At the trial court level the court concluded that “congruence and proportionality” should be applied in this case, but that this articulation of the legal standard and the Supreme Court’s prior articulations all are part and parcel of the same basic legal standard. Therefore, the court held, under this standard, the judiciary owes substantial deference to Congress’ determinations in enacting and reauthorizing Section 5, since Section 5 protects a fundamental right and prevents discrimination based on a constitutionally suspect classification.
The court then undertook a detailed review of the legislative record Congress compiled in 2005 and 2006, comprising more than 15,000 pages of “statistics, findings by courts and the Justice Department, and first-hand accounts of discrimination.” and concluded that Congress had appropriately determined that “voting discrimination by covered jurisdictions had continued into the 21st century, and that the protections of Section 5 were still needed to safeguard racial and language minority voters.” It also concluded that Congress had appropriately determined that Section 5’s geographic coverage remains sufficiently related to the nature and scope of voting discrimination in this country.
In making these findings, the court rejected Shelby County’s arguments that would have placed impossibly-high evidentiary hurdles in Congress’ path to renewing almost any civil rights law. For example, the County made the extreme claim that Congress only could reauthorize Section 5 if current conditions mirrored the situation that existed in 1965, when Southern states were effectively barring most African-Americans from registering and voting.

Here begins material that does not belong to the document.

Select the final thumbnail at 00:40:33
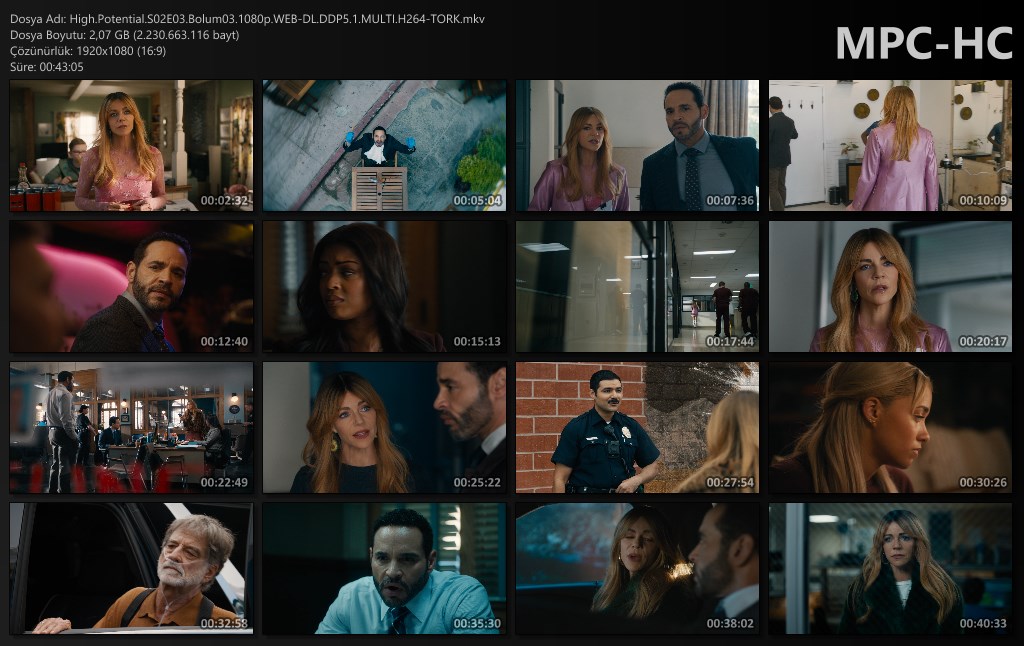The width and height of the screenshot is (1024, 646). (x=890, y=569)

Instead, the court found that Congress acted well within its constitutional authority when it examined the full breadth of recent voting discrimination, including voting changes aimed at diluting the voting strength of minority citizens who are able to register and vote. This is especially significant in light of the spat of discriminatory gerrymandering and voter ID legislation so popular in Republican-controlled state legislatures.
Lastly the trial court rejected the claim that Section 5’s coverage formula may be suspect because it relies on electoral conditions that existed in 1964, 1968, and 1972. As the court explained “the election data from those years . . . served only as a proxy for identifying those jurisdictions that had a long, open, and notorious history of disenfranchising minority citizens and diluting their voting strength whenever they did manage to register and cast ballots.” It concluded that limiting Section 5 to these jurisdictions – in the context of extensive legislative evidence that voting discrimination in these jurisdictions is continuing – is “[p]erhaps the most significant way” in which Congress sought to ensure that Section 5 remains a congruent and proportional remedy.
Much like the legal history of the Proposition 8 challenges, these are judicial opinions written with a specific eye toward Supreme Court review. And the appellate court took notice, affirming the record and the substance of the findings in a strong embrace of the expansive voting rights.
Racial discrimination in voting is “one of the gravest evils that Congress can seek to redress,” Judge David Tatel wrote in his ruling upholding the constitutionality of the Voting Rights Act, and at least one section of the federal judiciary intends to make sure those remedies remain in place.
Photo from kristin_a via flickr.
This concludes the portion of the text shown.